Some power generation facilities store energy during peak hours to later use during off peak hours (and vice versa). The best example of this is battery storage of energy from wind and solar generators. Wind and sun generate most of their power during the day, and in the case of solar, there is no energy generated in the evening. An example of how this process works both ways is in the case of hydroelectric power generation when water is pumped to higher elevations during off-peak hours. During peak hours the water pumped up is released, and extra power is available. This method is called “pumped storage.”
These processes result in some energy loss, but proponents say the cost to generate the electricity is minimal, so why not? For a small hit in efficiency, you get clean, carbon neutral power around the clock. For the most part, I agree. Wind, sun and water are in high abundance for power generation, and not an ounce of carbon is produced (though the added wear and tear on equipment eventually leads to shorter life spans, higher maintenance costs, etc…) This leads to more manufacturing and likely more carbon emissions. Regardless, these methods are all far better than popping up a new coal plant.
Now, add a “new” tool to the tool box. Compressed Air Energy Storage (“CAES”). I guess it’s been around for a while in Germany and Alabama, so it’s not so “new.” But it is possibly new to California!

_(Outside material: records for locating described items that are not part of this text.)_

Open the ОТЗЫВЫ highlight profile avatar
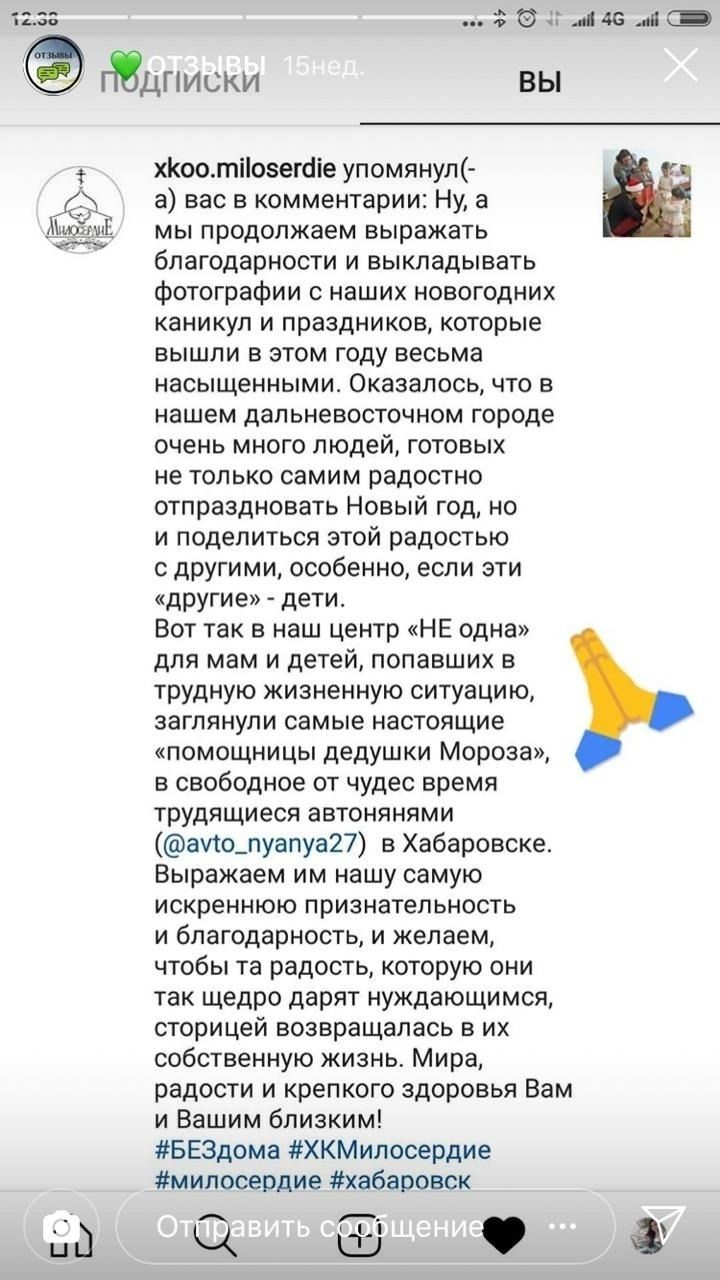Image resolution: width=720 pixels, height=1280 pixels. 53,66
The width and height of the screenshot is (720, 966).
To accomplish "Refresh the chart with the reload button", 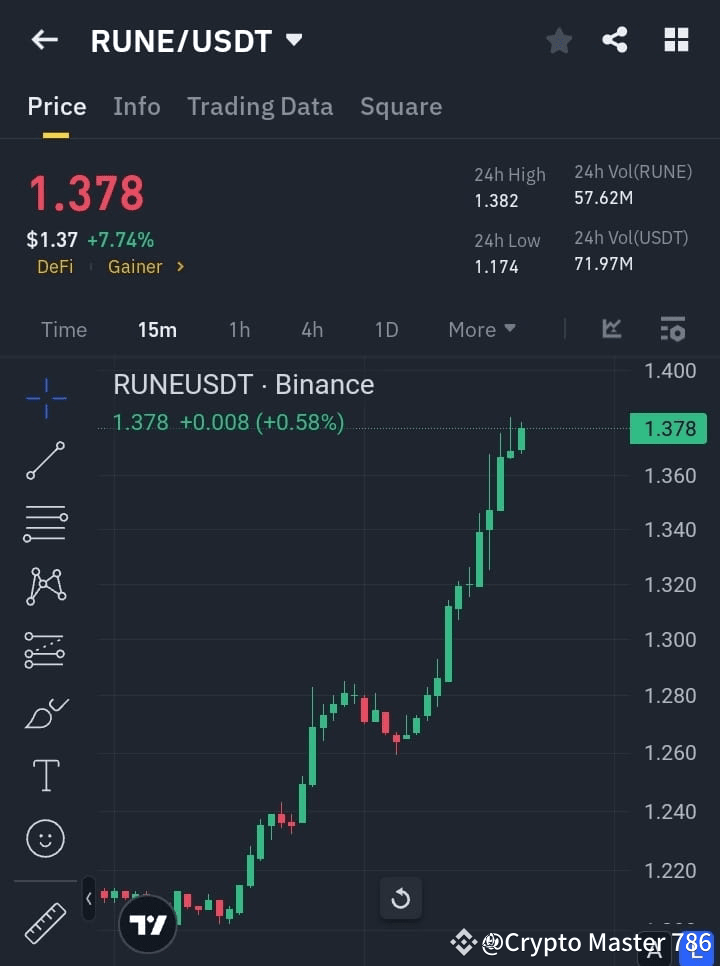I will 400,898.
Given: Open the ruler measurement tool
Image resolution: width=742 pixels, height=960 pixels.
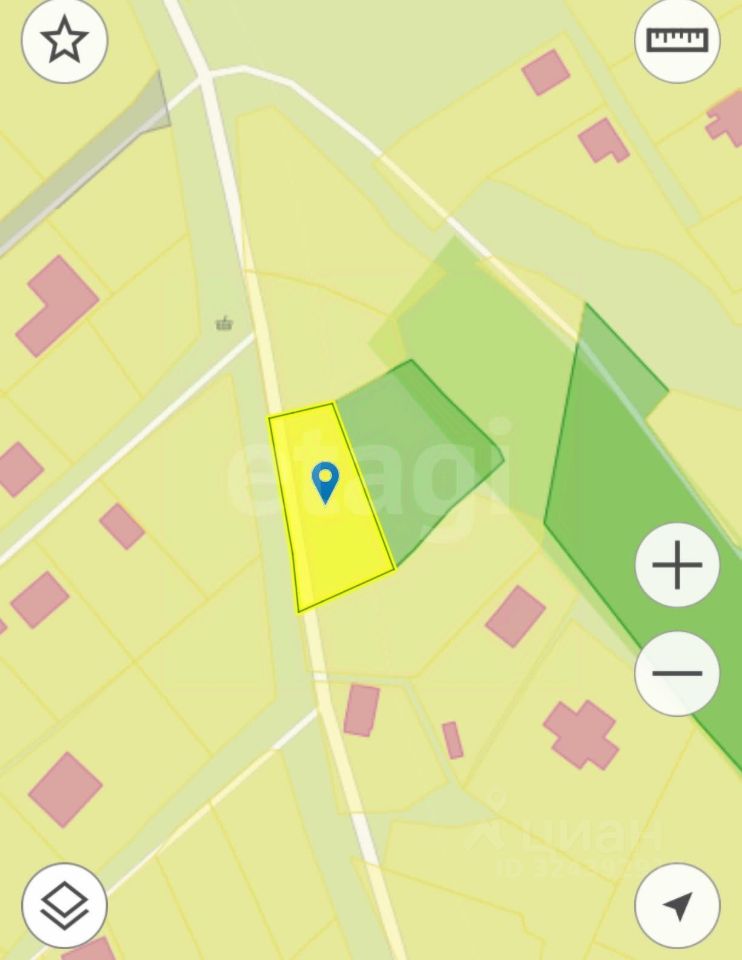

An article from the San Francisco Chronicle on August 27, 2009 details how PG&E is seeking a federal grant of $25 Million to design a facility in Kern County, CA using CAES. Kern County is about half-way between LA and San Francisco. The facility would use power generated by solar and wind to pump air into porous rock reservoirs.
Then, at night when the sun’s gone, or on a day when the wind won’t blow, the compressed air is released and generates electricity. The plant PG&E would like to see would provide 300 MW for 10 hours…that’s enough to power 750 homes.
The total cost of the facility would be about $300 Million over five years. That may seem like a lot, but when you realize that once it’s up and running there are no added costs for fuel, it starts to make sense.
By 2010, PG&E needs to generate 20% of it’s power from renewables. They’re not going to make it, but with efforts like this and the recent deal with BrightSource Energy (full disclaimer, BrightSource is a client of Bell, Rosenberg & Hughes, the workplace for the authors of this blog), no one can say PG&E isn’t trying. According to a recent article in the Sacramento Business Journal, Peter Darbee, CEO and Chairman of PG&E stated PG&E has contracts that will allow the utility to deliver up to 24 percent of its energy from renewable sources by 2013.
CAES doesn’t sound ideal, but creativity like this can only lead to better things. Also, with a carbon credit market likely around the corner, facilities like this may generate unforeseen dividends.